What you should do: Begin at the line containing "This screenshot has width=909, height=512." and restate it and each line after it exactly, up to and including the last line below. Leave pictures out.

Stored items

====

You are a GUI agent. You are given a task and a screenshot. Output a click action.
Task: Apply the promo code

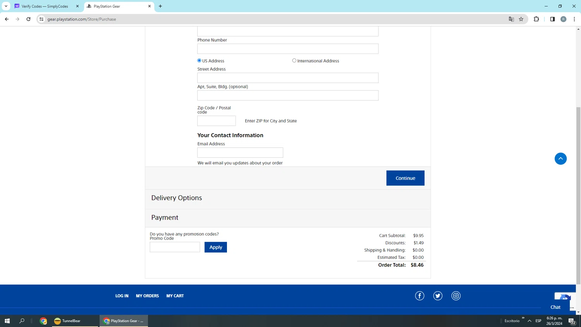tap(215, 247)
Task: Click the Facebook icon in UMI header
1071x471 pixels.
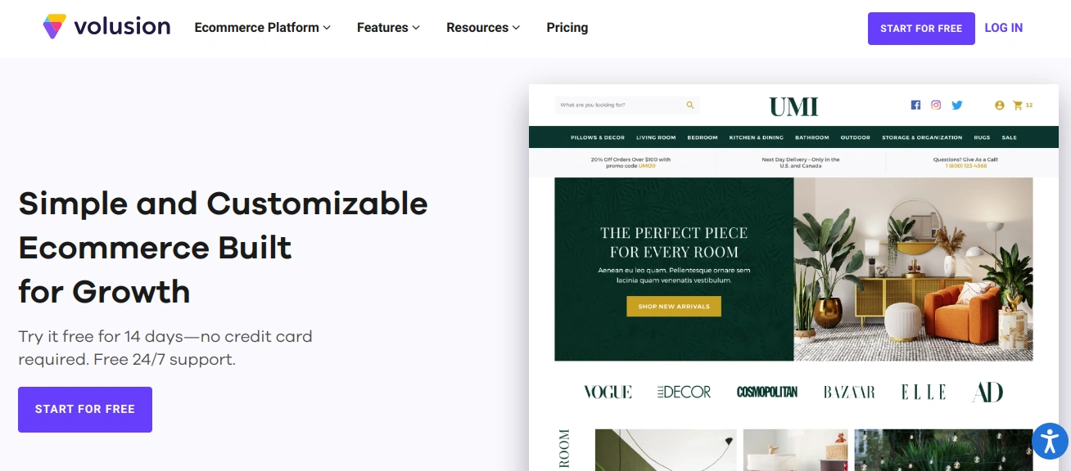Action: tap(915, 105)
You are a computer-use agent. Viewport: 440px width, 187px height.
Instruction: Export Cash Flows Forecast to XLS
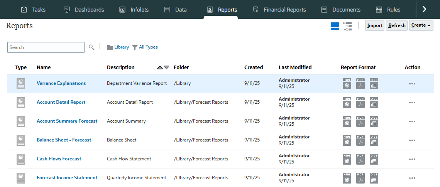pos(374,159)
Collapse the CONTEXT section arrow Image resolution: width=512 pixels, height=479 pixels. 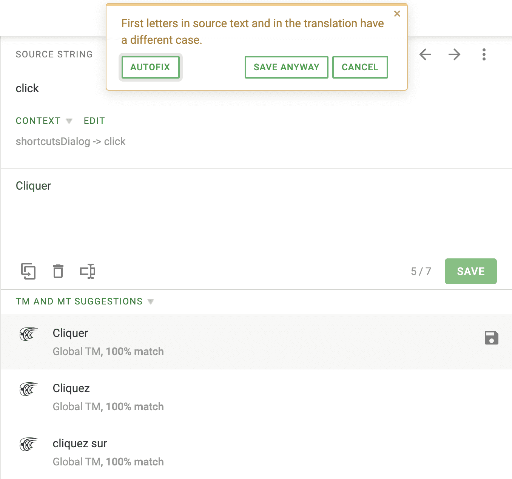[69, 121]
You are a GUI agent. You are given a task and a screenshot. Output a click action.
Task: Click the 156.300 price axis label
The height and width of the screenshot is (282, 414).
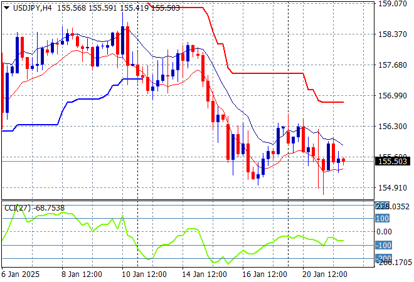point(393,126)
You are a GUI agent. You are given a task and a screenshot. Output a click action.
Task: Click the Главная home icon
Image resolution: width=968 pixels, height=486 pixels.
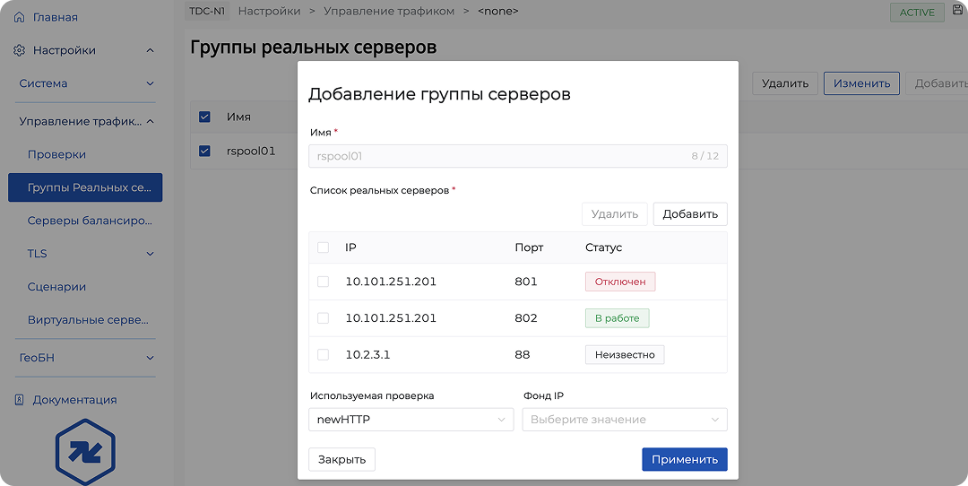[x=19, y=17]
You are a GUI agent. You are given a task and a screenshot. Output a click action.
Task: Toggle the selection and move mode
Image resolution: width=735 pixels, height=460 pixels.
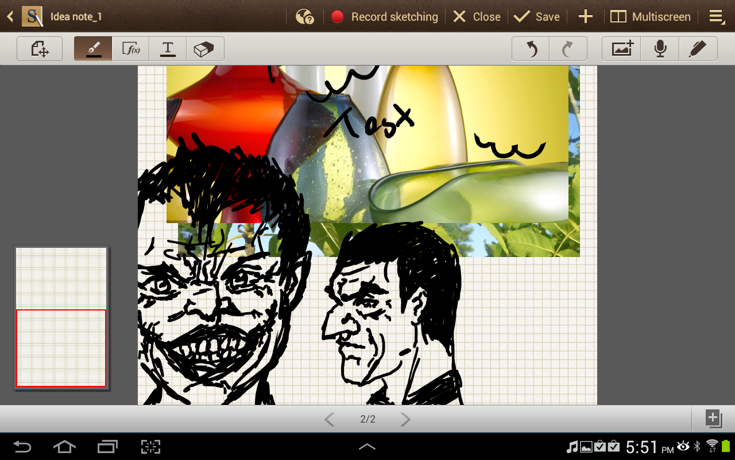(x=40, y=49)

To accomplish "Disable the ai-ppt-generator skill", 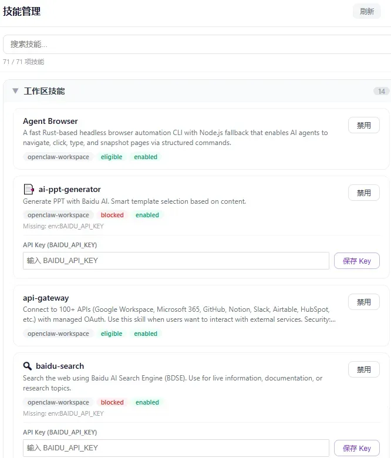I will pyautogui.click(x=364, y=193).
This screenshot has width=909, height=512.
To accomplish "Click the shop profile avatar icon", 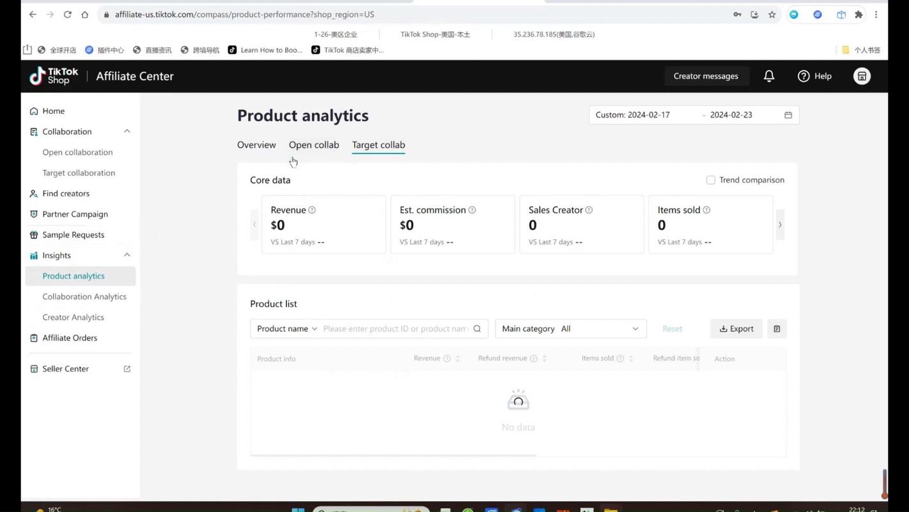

====

Solution to this problem:
This screenshot has width=909, height=512.
To accomplish "Click the shop profile avatar icon", 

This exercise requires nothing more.